§ Dataset entries:
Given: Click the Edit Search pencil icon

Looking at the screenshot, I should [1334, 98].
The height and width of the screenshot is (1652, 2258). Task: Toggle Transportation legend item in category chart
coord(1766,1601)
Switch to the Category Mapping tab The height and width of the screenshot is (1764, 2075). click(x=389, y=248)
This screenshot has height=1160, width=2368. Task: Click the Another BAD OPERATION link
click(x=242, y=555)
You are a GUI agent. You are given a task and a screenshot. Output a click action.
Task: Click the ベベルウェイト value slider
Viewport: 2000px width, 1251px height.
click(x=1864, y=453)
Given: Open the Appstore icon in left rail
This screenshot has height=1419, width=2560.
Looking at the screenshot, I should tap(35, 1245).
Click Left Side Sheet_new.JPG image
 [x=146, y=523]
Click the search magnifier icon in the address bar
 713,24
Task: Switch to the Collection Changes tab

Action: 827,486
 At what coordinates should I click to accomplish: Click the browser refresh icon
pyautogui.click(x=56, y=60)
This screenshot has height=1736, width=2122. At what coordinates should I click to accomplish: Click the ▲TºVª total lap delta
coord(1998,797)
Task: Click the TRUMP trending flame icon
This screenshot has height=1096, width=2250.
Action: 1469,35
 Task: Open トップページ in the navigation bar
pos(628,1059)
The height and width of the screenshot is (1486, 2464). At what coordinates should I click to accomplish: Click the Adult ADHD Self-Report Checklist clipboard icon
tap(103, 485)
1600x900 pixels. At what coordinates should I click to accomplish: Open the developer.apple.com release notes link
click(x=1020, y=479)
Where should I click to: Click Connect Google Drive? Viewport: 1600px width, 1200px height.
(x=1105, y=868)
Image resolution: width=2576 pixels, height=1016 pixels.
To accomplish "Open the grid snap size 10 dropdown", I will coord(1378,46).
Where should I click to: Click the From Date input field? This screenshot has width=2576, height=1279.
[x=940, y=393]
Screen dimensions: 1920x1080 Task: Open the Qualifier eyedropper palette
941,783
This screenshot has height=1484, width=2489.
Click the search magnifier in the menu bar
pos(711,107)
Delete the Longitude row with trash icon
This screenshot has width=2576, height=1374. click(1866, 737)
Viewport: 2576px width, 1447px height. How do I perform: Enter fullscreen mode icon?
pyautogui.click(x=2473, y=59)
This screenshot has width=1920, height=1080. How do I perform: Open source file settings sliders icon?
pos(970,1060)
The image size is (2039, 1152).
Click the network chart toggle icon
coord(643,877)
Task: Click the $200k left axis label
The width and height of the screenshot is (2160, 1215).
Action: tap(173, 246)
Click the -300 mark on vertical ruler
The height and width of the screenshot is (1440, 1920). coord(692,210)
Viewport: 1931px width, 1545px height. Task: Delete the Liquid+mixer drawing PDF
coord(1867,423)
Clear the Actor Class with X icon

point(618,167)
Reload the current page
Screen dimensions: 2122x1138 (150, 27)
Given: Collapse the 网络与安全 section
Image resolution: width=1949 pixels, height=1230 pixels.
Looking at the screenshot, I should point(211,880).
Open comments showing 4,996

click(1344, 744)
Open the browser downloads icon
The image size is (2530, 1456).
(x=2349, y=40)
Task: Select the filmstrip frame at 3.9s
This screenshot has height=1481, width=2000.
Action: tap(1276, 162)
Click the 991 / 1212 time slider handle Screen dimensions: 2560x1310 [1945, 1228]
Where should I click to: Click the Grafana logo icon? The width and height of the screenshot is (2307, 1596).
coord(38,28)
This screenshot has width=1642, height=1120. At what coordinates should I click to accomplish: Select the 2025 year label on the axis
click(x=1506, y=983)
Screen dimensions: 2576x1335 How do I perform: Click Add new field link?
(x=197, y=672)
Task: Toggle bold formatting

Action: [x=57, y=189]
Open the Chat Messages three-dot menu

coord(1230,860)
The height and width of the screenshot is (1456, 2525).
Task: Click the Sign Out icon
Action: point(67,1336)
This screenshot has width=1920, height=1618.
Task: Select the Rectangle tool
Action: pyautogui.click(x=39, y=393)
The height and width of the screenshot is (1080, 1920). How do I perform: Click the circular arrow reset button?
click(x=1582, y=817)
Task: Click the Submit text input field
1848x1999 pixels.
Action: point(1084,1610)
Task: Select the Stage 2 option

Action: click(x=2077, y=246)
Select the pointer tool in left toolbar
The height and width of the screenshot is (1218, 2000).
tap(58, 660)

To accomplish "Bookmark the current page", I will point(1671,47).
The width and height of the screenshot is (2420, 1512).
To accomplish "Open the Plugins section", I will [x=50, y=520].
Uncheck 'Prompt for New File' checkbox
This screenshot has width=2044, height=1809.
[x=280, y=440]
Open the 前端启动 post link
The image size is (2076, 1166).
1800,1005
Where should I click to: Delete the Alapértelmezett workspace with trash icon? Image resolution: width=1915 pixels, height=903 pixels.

§ Problem statement: Transcribe all of the material above so that it matches the source exactly.

§ Output for this exercise:
Given: Click the Edit Search pencil icon

Looking at the screenshot, I should [1334, 98].
The height and width of the screenshot is (1652, 2258). Task: Toggle Transportation legend item in category chart
coord(1766,1601)
Switch to the Category Mapping tab The height and width of the screenshot is (1764, 2075). click(x=389, y=248)
This screenshot has height=1160, width=2368. Task: Click the Another BAD OPERATION link
click(x=242, y=555)
You are a GUI agent. You are given a task and a screenshot. Output a click action.
Task: Click the ベベルウェイト value slider
Viewport: 2000px width, 1251px height.
click(x=1864, y=453)
Given: Open the Appstore icon in left rail
This screenshot has height=1419, width=2560.
Looking at the screenshot, I should tap(35, 1245).
Click Left Side Sheet_new.JPG image
 [x=146, y=523]
Click the search magnifier icon in the address bar
 713,24
Task: Switch to the Collection Changes tab

Action: 827,486
 At what coordinates should I click to accomplish: Click the browser refresh icon
pyautogui.click(x=56, y=60)
This screenshot has height=1736, width=2122. At what coordinates should I click to accomplish: Click the ▲TºVª total lap delta
coord(1998,797)
Task: Click the TRUMP trending flame icon
This screenshot has height=1096, width=2250.
Action: 1469,35
 Task: Open トップページ in the navigation bar
pos(628,1059)
The height and width of the screenshot is (1486, 2464). At what coordinates should I click to accomplish: Click the Adult ADHD Self-Report Checklist clipboard icon
tap(103, 485)
1600x900 pixels. At what coordinates should I click to accomplish: Open the developer.apple.com release notes link
click(x=1020, y=479)
Where should I click to: Click Connect Google Drive? Viewport: 1600px width, 1200px height.
(x=1105, y=868)
Image resolution: width=2576 pixels, height=1016 pixels.
To accomplish "Open the grid snap size 10 dropdown", I will coord(1378,46).
Where should I click to: Click the From Date input field? This screenshot has width=2576, height=1279.
[x=940, y=393]
Screen dimensions: 1920x1080 Task: Open the Qualifier eyedropper palette
941,783
This screenshot has height=1484, width=2489.
Click the search magnifier in the menu bar
pos(711,107)
Delete the Longitude row with trash icon
This screenshot has width=2576, height=1374. click(1866, 737)
Viewport: 2576px width, 1447px height. How do I perform: Enter fullscreen mode icon?
pyautogui.click(x=2473, y=59)
This screenshot has width=1920, height=1080. How do I perform: Open source file settings sliders icon?
pos(970,1060)
The image size is (2039, 1152).
Click the network chart toggle icon
coord(643,877)
Task: Click the $200k left axis label
The width and height of the screenshot is (2160, 1215).
Action: tap(173, 246)
Click the -300 mark on vertical ruler
The height and width of the screenshot is (1440, 1920). coord(692,210)
Viewport: 1931px width, 1545px height. Task: Delete the Liquid+mixer drawing PDF
coord(1867,423)
Clear the Actor Class with X icon

point(618,167)
Reload the current page
Screen dimensions: 2122x1138 (150, 27)
Given: Collapse the 网络与安全 section
Image resolution: width=1949 pixels, height=1230 pixels.
Looking at the screenshot, I should point(211,880).
Open comments showing 4,996

click(1344, 744)
Open the browser downloads icon
The image size is (2530, 1456).
(x=2349, y=40)
Task: Select the filmstrip frame at 3.9s
This screenshot has height=1481, width=2000.
Action: tap(1276, 162)
Click the 991 / 1212 time slider handle Screen dimensions: 2560x1310 [1945, 1228]
Where should I click to: Click the Grafana logo icon? The width and height of the screenshot is (2307, 1596).
coord(38,28)
This screenshot has width=1642, height=1120. At what coordinates should I click to accomplish: Select the 2025 year label on the axis
click(x=1506, y=983)
Screen dimensions: 2576x1335 How do I perform: Click Add new field link?
(x=197, y=672)
Task: Toggle bold formatting

Action: [x=57, y=189]
Open the Chat Messages three-dot menu

coord(1230,860)
The height and width of the screenshot is (1456, 2525).
Task: Click the Sign Out icon
Action: point(67,1336)
This screenshot has width=1920, height=1618.
Task: Select the Rectangle tool
Action: pyautogui.click(x=39, y=393)
The height and width of the screenshot is (1080, 1920). How do I perform: Click the circular arrow reset button?
click(x=1582, y=817)
Task: Click the Submit text input field
1848x1999 pixels.
Action: point(1084,1610)
Task: Select the Stage 2 option

Action: click(x=2077, y=246)
Select the pointer tool in left toolbar
The height and width of the screenshot is (1218, 2000).
tap(58, 660)

To accomplish "Bookmark the current page", I will point(1671,47).
The width and height of the screenshot is (2420, 1512).
To accomplish "Open the Plugins section", I will [x=50, y=520].
Uncheck 'Prompt for New File' checkbox
This screenshot has width=2044, height=1809.
[x=280, y=440]
Open the 前端启动 post link
The image size is (2076, 1166).
1800,1005
Where should I click to: Delete the Alapértelmezett workspace with trash icon? Image resolution: width=1915 pixels, height=903 pixels.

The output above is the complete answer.